▸ **Task prompt**:
Retype exactly the lines below, beginning with the first and ending with the line where "For every named target in this 219×2576" appears.

▸ **Items from a data source**:
━━━
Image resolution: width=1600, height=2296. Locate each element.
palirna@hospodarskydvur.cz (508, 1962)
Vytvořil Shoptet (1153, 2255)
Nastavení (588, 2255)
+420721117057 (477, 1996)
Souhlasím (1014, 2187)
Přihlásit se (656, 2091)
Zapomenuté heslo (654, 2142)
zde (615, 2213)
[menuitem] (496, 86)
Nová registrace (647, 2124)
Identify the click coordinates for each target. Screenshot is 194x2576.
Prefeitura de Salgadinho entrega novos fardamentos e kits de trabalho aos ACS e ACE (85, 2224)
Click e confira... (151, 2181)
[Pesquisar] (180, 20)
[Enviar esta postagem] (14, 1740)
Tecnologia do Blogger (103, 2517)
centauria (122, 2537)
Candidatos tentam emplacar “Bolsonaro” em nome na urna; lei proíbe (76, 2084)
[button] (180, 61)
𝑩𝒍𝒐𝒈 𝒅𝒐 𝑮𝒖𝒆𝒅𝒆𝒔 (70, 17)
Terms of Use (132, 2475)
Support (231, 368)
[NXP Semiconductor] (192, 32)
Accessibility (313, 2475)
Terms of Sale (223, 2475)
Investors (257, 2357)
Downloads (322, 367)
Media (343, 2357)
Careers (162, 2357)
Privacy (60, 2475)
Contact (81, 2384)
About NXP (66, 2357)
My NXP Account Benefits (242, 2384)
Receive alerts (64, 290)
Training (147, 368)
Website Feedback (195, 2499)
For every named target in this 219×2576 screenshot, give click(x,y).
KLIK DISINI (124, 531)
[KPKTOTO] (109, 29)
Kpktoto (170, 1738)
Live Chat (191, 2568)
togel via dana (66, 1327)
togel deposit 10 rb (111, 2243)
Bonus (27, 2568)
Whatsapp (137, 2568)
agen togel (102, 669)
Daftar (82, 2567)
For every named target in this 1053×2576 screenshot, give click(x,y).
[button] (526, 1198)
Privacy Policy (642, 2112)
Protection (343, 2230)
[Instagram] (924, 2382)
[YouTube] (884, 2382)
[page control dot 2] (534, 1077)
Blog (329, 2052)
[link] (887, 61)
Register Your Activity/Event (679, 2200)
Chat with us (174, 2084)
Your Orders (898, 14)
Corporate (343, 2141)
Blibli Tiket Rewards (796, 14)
━━━
▸ **Your response**:
Image resolution: width=1600, height=2296. Locate each element.
palirna@hospodarskydvur.cz (508, 1962)
Vytvořil Shoptet (1153, 2255)
Nastavení (588, 2255)
+420721117057 (477, 1996)
Souhlasím (1014, 2187)
Přihlásit se (656, 2091)
Zapomenuté heslo (654, 2142)
zde (615, 2213)
[menuitem] (496, 86)
Nová registrace (647, 2124)
Identify the click coordinates for each target. Screenshot is 194x2576.
Prefeitura de Salgadinho entrega novos fardamentos e kits de trabalho aos ACS e ACE (85, 2224)
Click e confira... (151, 2181)
[Pesquisar] (180, 20)
[Enviar esta postagem] (14, 1740)
Tecnologia do Blogger (103, 2517)
centauria (122, 2537)
Candidatos tentam emplacar “Bolsonaro” em nome na urna; lei proíbe (76, 2084)
[button] (180, 61)
𝑩𝒍𝒐𝒈 𝒅𝒐 𝑮𝒖𝒆𝒅𝒆𝒔 (70, 17)
Terms of Use (132, 2475)
Support (231, 368)
[NXP Semiconductor] (192, 32)
Accessibility (313, 2475)
Terms of Sale (223, 2475)
Investors (257, 2357)
Downloads (322, 367)
Media (343, 2357)
Careers (162, 2357)
Privacy (60, 2475)
Contact (81, 2384)
About NXP (66, 2357)
My NXP Account Benefits (242, 2384)
Receive alerts (64, 290)
Training (147, 368)
Website Feedback (195, 2499)
For every named target in this 219×2576 screenshot, give click(x,y).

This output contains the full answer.